When applied to an expression of polymorphic type, evaluation of a typeid expression may involve runtime overhead (a virtual table lookup), otherwise typeid expression is resolved at compile time.

When I compile with gcc and -fno-rtti, I get the following error message :

cannot use 'typeid' with '-fno-rtti'

RTTI is run-time type information, which should not be needed in the case of non-polymorphic typeid that can be deduced at compile-time. Did I miss something ?

Answer 1

You're asking two questions.

1. RTTI is run-time type information, which should not be needed in the case of non-polymorphic typeid ...

   But this is a compiler switch, not a language feature, so you should check the compiler documentation:

   -fno-rtti

   Disable generation of information about every class with virtual functions for use by the C++ runtime type identification features (dynamic_cast and typeid). If you don't use those parts of the language, you can save some space by using this flag. Note that exception handling uses the same information, but it will generate it as needed. The dynamic_cast operator can still be used for casts that do not require runtime type information, i.e. casts to void * or to unambiguous base classes.

   (my emphasis).

   So the switch disables the entire typeinfo system to save space. If you want typeinfo (or you want to use a standard library facility that uses typeinfo), then don't explicitly disable typeinfo with a compiler option.

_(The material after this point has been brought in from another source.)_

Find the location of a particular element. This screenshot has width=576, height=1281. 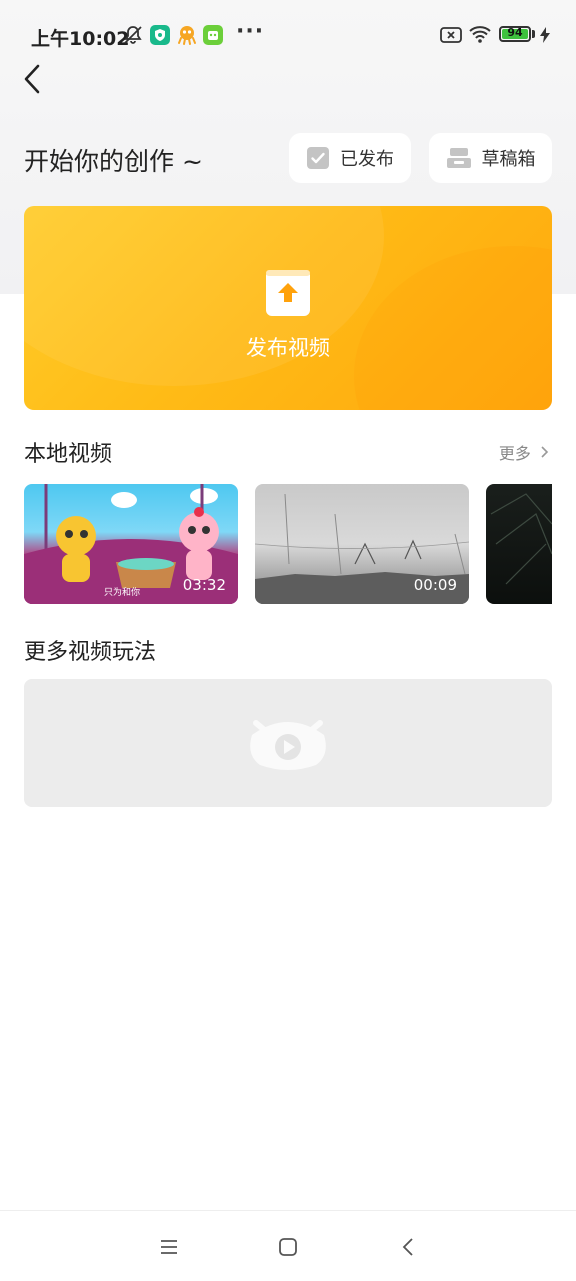

local-videos-title: 本地视频 is located at coordinates (68, 454).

2. ... non-polymorphic typeid that can be deduced at compile-time

   Edit, as Mr. Wakely points out, the issue is that you're explicitly using typeid in your own code.

   Although std::any may be capable of erasing the stored type from the top-level object without RTTI, this is implementation-dependent, and it definitely can't implement std::any::type() without using the typeid/typeinfo you told GCC not to generate.

Oh, and I forgot

3. Did I miss something ?

   Yes, to ask your actual question, which is

   I'm erasing it because I need to solve a circular template dependency, sadly I am not free to 'simply not erase it' here. Do I have any alternative that doesn't use RTTI

   Sure, type erasure doesn't depend on RTTI.

   Only automated type erasure depends on RTTI and, as above, not all of that. You can either avoid std::any::type() or write your own discriminated union by hand - you'd need to enumerate your types, but only the enumeration itself needs to be visible to all users of the DU.